__Passage to read__.
BEGIN
Day 6. Another herd check. It’s becoming routine. To be fair, I tend to end up riding with the clinicians who do herd checks, because I want to spend these three weeks working with cows. I have so far avoided riding with the clinician who specializes in horses, because equine medicine bores me silly. I like horses, just not horse medicine. And I really like cows, who are endlessly sweet and amusing, and I like herd health, or population medicine. Put me on a farm with a few sick cows and I am perfectly happy to spend hours talking about what is wrong with farm management which is causing these cows to get sick. Ask me to actually do procedures on an individual cow and I start wondering when we are moving on to the next farm.
So. Day 6, herd check. After all the rectal palpations there is inevitably the one or two sick cows to check on, or in this case, three. One was six weeks fresh (gave birth six weeks ago). You always, always ask how fresh a cow is, or if she is not particularly fresh, how many days in milk (how long she has been giving milk, i.e., how many days ago she gave birth — I have been told things like “this cow is 510 days in milk”). They get different diseases depending on where they are in the whole calf-milk-breeding-no milk-calf cycle. This one, being six weeks fresh, should have been past any problems with her uterus recovering from labor, but was not. Which was why we were being asked to look at her. We recommended infusing her uterus with dilute iodine to get rid of the infection.
END
__Recorded information__.
BEGIN
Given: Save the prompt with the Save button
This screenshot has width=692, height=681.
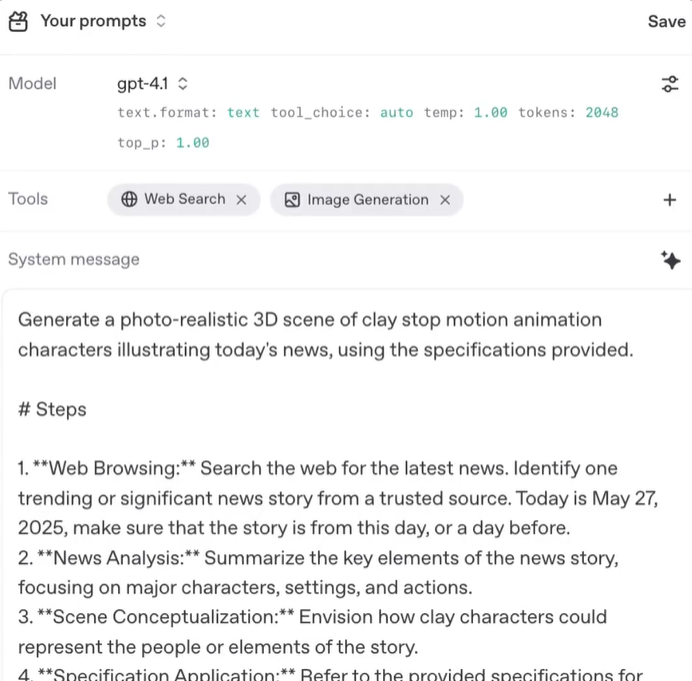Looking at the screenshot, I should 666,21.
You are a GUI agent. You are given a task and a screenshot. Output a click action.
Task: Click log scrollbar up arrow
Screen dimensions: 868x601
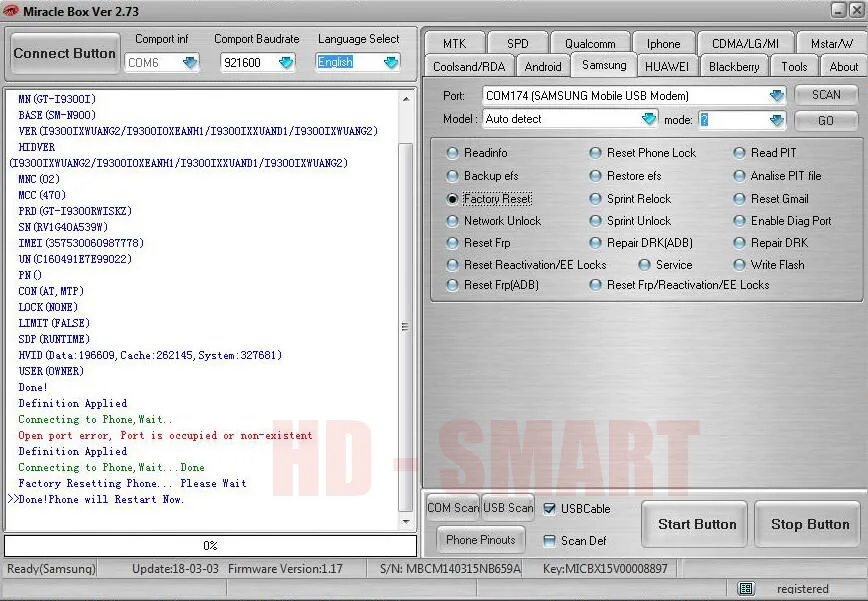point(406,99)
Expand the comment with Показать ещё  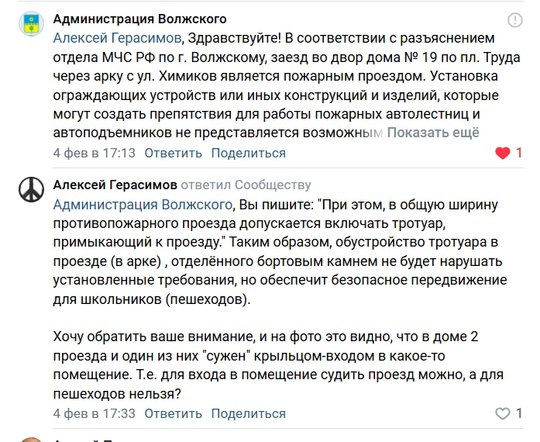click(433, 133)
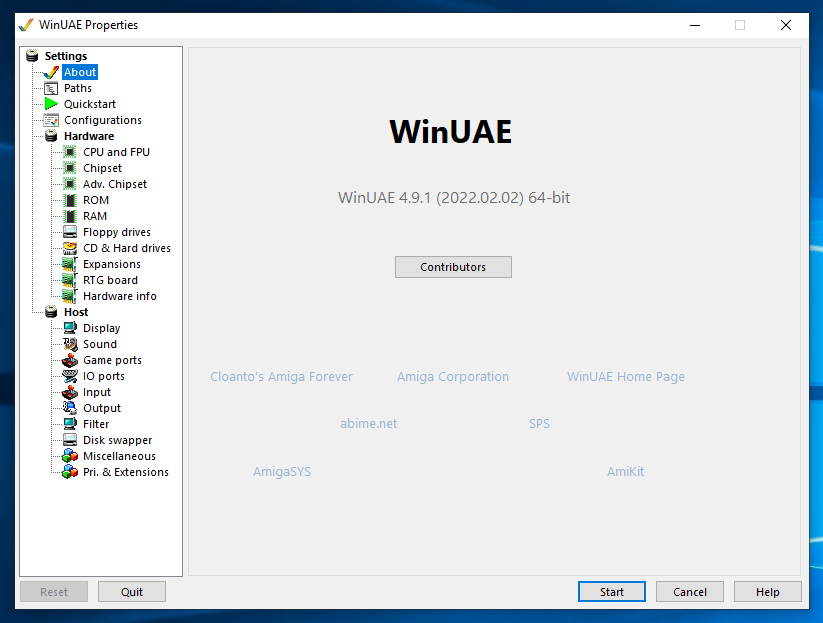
END
__Task details__.
Write out word for word the part of the herd-check diary entry above that opens with the words containing "Day 6. Another" and closes with "the next farm.".

__Answer section__.
Day 6. Another herd check. It’s becoming routine. To be fair, I tend to end up riding with the clinicians who do herd checks, because I want to spend these three weeks working with cows. I have so far avoided riding with the clinician who specializes in horses, because equine medicine bores me silly. I like horses, just not horse medicine. And I really like cows, who are endlessly sweet and amusing, and I like herd health, or population medicine. Put me on a farm with a few sick cows and I am perfectly happy to spend hours talking about what is wrong with farm management which is causing these cows to get sick. Ask me to actually do procedures on an individual cow and I start wondering when we are moving on to the next farm.